### Problem statement
Copy the lines below, please, starting with the one that contains "Image resolution: width=157" and ending with the last. Pictures stay out.

### Task data

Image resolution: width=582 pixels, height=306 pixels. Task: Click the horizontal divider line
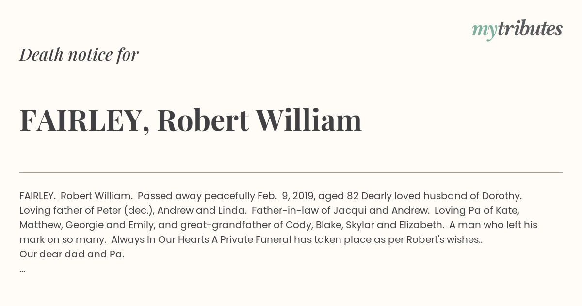[x=291, y=172]
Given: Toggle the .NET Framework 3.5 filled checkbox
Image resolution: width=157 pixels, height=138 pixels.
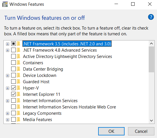Looking at the screenshot, I should [x=13, y=44].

### Answer to this task
Image resolution: width=157 pixels, height=138 pixels.
Looking at the screenshot, I should [x=13, y=44].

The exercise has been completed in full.